Which brings me to the last potential misunderstanding, that a borrowed DVD cannot be used for a classroom showing. Classroom showing is allowed, as most academics know, as an exception to the exclusive right over public performance. Actually, the exception is somewhat broader than in-class performance; it allows a public performance or display of a copyrighted work in any “face-to-face teach activity” that takes place in “a classroom or similar place devoted to instruction.” So it is easy to imagine a film showing that would qualify, as part of an in-person teaching activity, even when not directly connected to a scheduled class or a regular course. More importantly, for our issue, the copy used for such a showing need only be “lawfully-made,” the same requirement as for the application of first sale, described above.
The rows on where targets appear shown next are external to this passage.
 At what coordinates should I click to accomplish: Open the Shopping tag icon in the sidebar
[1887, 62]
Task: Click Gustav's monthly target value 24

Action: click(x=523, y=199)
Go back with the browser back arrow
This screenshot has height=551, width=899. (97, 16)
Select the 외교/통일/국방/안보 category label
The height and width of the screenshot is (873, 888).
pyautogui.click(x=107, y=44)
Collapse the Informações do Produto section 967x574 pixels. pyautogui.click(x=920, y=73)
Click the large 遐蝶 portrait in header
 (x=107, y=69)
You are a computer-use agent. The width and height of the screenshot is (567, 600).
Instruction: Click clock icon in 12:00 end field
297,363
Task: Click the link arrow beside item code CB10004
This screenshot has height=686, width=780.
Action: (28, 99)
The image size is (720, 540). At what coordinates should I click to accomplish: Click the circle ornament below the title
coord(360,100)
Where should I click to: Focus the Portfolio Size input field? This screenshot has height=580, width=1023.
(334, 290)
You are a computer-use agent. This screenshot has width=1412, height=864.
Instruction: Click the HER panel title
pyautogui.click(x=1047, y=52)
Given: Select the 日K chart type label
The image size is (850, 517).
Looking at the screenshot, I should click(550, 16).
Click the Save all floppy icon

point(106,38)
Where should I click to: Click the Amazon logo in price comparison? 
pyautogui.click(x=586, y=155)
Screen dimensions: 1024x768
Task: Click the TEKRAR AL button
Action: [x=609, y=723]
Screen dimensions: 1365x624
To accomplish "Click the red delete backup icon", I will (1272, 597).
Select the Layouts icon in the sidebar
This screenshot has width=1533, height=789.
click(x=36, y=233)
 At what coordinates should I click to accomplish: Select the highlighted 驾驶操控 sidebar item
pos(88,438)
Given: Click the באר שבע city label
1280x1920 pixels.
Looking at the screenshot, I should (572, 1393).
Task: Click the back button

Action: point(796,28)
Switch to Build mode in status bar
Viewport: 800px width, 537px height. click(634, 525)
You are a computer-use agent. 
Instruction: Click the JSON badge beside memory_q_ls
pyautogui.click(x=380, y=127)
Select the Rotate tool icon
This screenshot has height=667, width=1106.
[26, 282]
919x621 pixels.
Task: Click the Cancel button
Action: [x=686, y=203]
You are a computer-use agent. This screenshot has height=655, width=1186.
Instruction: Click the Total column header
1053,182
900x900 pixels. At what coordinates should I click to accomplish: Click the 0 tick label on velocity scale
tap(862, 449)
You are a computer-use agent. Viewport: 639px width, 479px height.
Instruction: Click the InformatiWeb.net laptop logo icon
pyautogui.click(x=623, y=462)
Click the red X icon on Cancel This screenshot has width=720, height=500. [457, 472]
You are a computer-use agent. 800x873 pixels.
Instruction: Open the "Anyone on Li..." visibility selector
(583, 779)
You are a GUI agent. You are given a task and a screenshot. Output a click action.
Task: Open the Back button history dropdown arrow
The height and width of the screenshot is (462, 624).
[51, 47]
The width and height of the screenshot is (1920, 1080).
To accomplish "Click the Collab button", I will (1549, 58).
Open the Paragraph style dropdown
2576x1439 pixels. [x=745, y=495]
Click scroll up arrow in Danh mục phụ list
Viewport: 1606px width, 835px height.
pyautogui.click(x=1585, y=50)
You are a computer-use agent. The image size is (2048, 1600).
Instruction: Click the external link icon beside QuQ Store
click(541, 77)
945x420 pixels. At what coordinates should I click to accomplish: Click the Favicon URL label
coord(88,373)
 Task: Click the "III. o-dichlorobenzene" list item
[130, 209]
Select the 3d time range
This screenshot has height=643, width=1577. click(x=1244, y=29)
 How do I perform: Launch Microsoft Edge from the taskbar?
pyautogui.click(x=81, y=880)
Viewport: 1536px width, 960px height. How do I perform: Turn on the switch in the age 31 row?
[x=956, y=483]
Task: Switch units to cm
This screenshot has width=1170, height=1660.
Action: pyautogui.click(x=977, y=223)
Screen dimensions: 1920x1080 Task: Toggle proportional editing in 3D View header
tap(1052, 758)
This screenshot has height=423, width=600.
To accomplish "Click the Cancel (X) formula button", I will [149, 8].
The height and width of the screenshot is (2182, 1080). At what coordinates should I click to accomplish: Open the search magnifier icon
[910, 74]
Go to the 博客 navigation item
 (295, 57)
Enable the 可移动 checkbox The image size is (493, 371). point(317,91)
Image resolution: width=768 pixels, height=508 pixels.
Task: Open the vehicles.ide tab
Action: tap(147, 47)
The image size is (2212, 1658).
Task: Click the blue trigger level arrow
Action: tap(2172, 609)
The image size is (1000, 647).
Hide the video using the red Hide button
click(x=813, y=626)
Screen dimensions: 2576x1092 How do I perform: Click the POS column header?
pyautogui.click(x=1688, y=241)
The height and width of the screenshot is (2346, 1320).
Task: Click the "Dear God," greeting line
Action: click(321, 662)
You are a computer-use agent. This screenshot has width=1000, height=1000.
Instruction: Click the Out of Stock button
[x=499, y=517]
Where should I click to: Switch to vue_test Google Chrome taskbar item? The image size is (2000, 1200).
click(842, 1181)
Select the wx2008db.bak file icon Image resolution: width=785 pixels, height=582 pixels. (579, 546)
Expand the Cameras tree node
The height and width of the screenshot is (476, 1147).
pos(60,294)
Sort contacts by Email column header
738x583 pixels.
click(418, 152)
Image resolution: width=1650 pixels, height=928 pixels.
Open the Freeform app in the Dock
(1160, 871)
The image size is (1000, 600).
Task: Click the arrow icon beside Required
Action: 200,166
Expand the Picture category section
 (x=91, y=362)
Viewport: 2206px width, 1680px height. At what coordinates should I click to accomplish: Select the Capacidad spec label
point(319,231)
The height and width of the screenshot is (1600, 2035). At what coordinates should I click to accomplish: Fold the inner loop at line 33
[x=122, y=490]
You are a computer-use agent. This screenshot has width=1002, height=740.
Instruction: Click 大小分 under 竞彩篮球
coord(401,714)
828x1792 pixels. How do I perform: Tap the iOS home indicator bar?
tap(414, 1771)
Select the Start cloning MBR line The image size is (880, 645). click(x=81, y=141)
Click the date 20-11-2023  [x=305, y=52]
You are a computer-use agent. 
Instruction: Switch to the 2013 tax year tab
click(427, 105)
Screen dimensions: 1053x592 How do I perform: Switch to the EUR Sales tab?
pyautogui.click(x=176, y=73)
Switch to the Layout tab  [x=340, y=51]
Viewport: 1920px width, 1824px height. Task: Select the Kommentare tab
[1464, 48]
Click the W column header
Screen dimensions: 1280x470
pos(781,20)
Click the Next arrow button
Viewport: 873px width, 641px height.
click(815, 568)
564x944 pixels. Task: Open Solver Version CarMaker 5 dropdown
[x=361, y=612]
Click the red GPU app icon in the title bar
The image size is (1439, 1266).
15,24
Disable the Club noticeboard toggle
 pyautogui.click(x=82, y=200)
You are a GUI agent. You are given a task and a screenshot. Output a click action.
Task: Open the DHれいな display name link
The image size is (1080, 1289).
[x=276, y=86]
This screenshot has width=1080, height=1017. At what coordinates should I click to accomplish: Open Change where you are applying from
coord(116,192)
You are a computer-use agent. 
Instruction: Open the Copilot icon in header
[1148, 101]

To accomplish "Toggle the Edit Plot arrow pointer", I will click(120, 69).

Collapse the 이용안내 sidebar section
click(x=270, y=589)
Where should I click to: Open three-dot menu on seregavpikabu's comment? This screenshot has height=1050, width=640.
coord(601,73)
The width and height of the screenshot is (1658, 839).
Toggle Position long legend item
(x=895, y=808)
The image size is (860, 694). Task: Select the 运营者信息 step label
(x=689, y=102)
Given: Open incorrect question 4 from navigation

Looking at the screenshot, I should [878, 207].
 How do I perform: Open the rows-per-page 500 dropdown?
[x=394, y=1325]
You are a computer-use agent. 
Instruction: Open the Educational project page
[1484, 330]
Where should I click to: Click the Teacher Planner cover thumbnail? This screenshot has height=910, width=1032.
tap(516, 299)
There is nothing to prevent a classroom showing of a DVD that is borrowed from the library, from Redbox, from your neighbor, or through ILL.
This problem has given us a chance to examine three potential misunderstandings that can sometimes cause librarians to restrict their own activities unnecessarily, out of fear of copyright issues. It is easy to see how such misconceptions arise, since the law is complicated on these points. But, properly understood, the law often gives more leeway to libraries than we often realize. It is nice to have the chance to dispel these myths. Now if I could just get those bugs out of the house!
I was wondering if you would clarify this comment – “it allows a public performance or display of a copyrighted work in any “face-to-face teach activity” that takes place in “a classroom or similar place devoted to instruction.”
My understanding is if an event is open to the public that would trump the teaching element. In other words, if someone wants to show a film as part of a film festival on campus but it is open to the campus (& greater community), then they need the public performance rights. Even if there is a discussion afterwords that deals with topics in the film. Is that correct, or do you see that as too narrow a reading?